*Exercise description*. Pick out each line of the listing below that contains the string "height", and copy every such line in full.

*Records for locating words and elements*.
Begin

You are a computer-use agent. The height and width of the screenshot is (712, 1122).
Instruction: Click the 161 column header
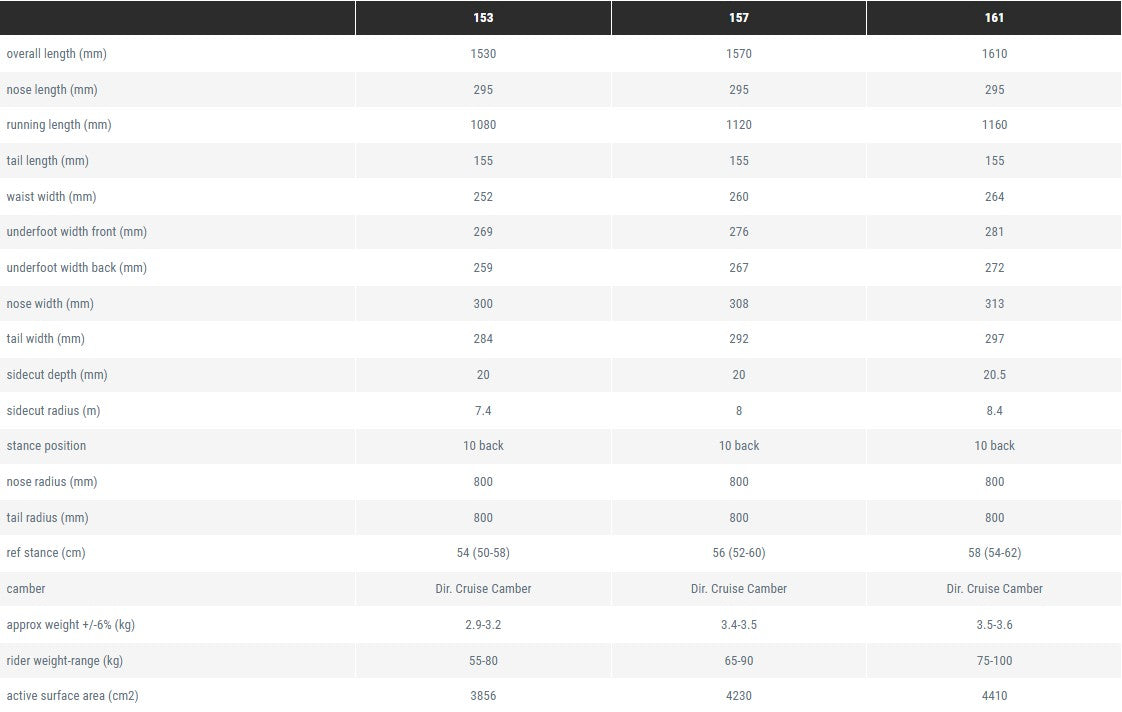click(994, 18)
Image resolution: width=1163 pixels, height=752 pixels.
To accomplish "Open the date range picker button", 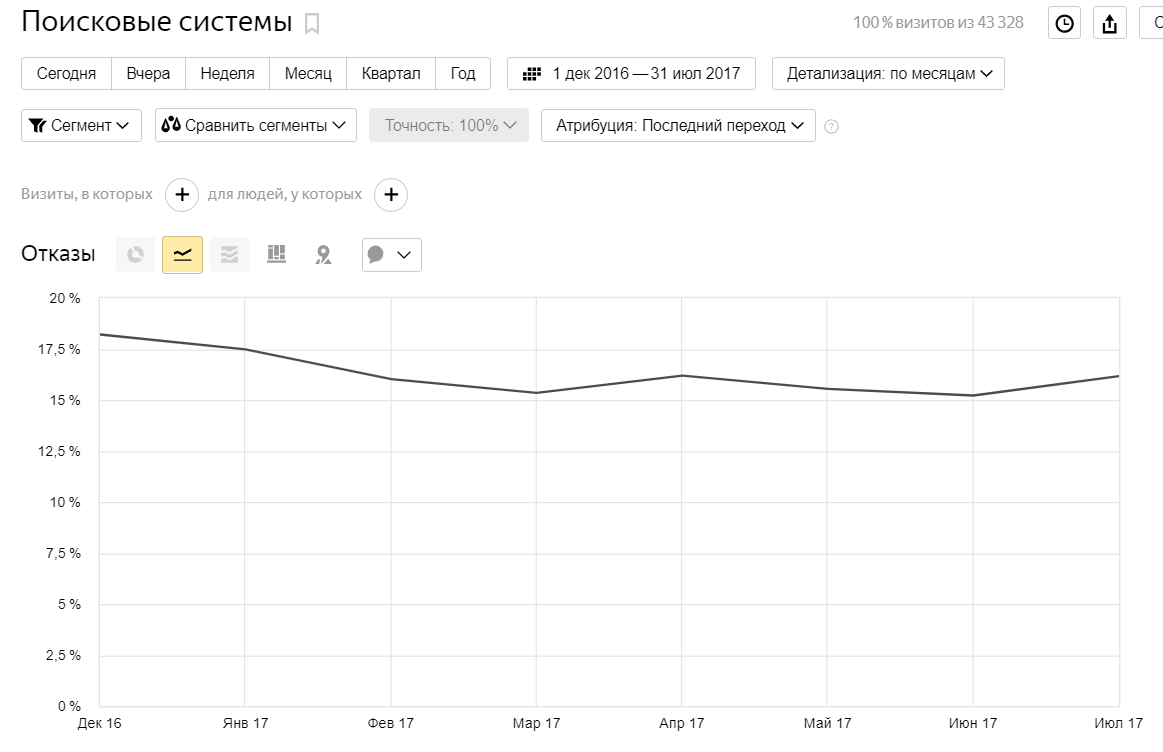I will click(x=631, y=74).
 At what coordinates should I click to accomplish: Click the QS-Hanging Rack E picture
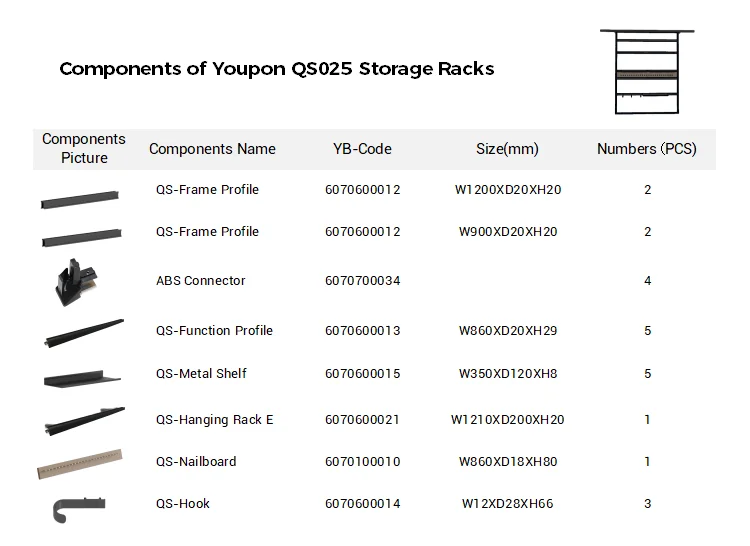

End

*Exercise response*.
You are a computer-use agent. The height and width of the screenshot is (712, 1122).
Image resolution: width=1163 pixels, height=752 pixels.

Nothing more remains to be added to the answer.